Sicuramente è importante ritrovarsi per i fedeli dentro una chiesa a pregare insieme. Lei trova questo divieto alle Messe pubbliche di eccessiva prudenza?

R. – Io non metto in dubbio le scelte prese dall’autorità ma faccio notare che altri luoghi di aggregazione come palestre, piscine, centri commerciali, mercati rionali non hanno avuto queste restrizioni. Quindi anche a nome dei vescovi del Triveneto, in quanto presidente della Conferenza episcopale della regione, avendo colloquiato telefonicamente ieri, uno ad uno, con i 15 vescovi, io nelle prossime ore mi farò parte diligente con l’autorità pubblica, quindi soprattutto con la regione, per dire che vogliamo nel rispetto del bene comune trovare strade condivise per poter fare in modo che le nostre comunità si incontrino nel momento soprattutto dell’Eucaristia. E di poter avere anche quelle attenzioni, quei protocolli, quelle regole igieniche che possono essere condivise con l’autorità, come i presidi sanitari all’inizio della chiesa o il numero consigliato di partecipanti. Si possono trovare modalità condivise, rispettose del bene comune ma nello stesso tempo che permettano nel tempo di Quaresima, così essenziale nella vita della Chiesa, di poter avere anche il bene della celebrazione eucaristica. Ieri sera citavo i cristiani dei primi secoli che dicevano: “senza il giorno del Signore, cioè senza l’Eucaristia, noi non possiamo vivere”. Questo penso che sia valido oggi per noi come ieri per loro.

Cosa potrebbe accadere se lo sconforto prendesse il sopravvento nelle popolazioni più colpite dal Coronavirus?

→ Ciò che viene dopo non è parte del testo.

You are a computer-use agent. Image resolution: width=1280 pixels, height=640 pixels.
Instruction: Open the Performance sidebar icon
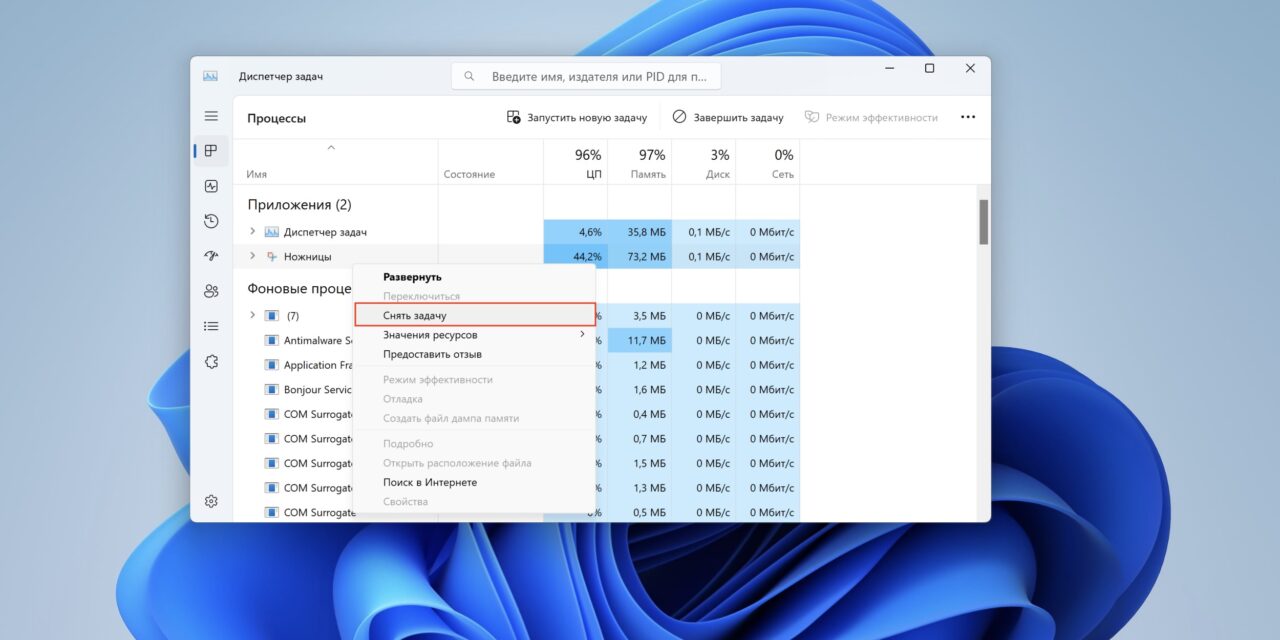[211, 186]
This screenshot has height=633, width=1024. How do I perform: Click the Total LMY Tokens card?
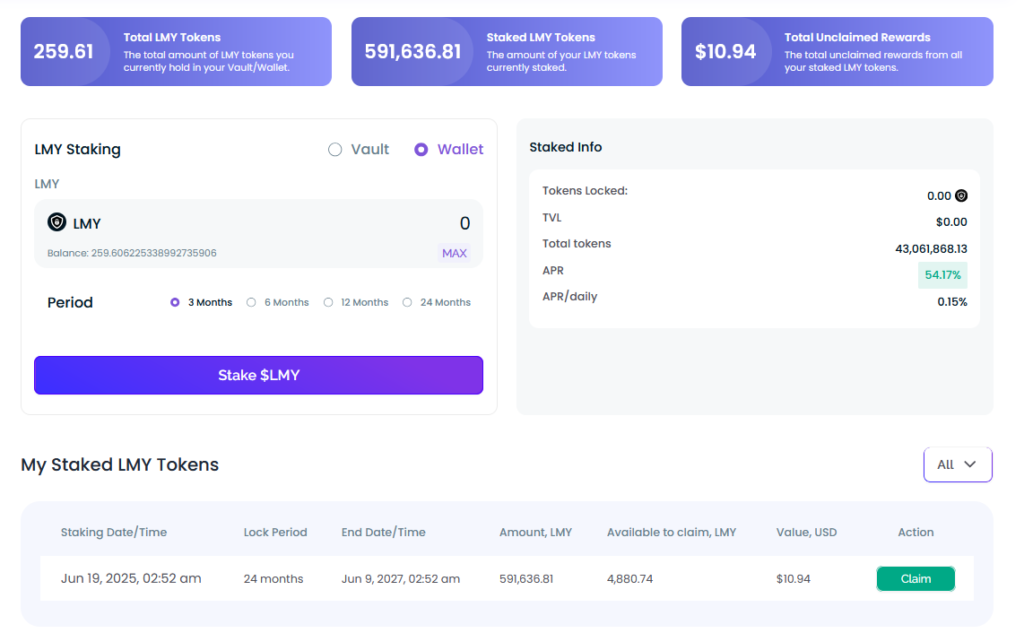(x=176, y=51)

R. – Lo scoraggiamento è quell’atteggiamento della persona che azzera tutte le possibilità, le risorse sia dei singoli sia delle comunità. Quindi io credo che dobbiamo essere realisti nel guardare un problema concreto da non sottovalutare ma, nello stesso tempo, ricordarci e ricordare agli altri che l’allarmismo e la paura non aiutano ma complicano le situazioni. La gente veneta, le terre venete, la città di Venezia sono abituate a combattere con le avversità. Credo che la sfida di Venezia sia quella di rimboccarsi le maniche con molta serenità guardando anche alle capacità che la sua gente ha. E’ anche una terra tradizionalmente di fede e forse questo può essere anche un aiuto per ritornare a quella fede che non guarda il futuro come una fuga, ma che guarda il presente come un cantiere per elaborare il futuro.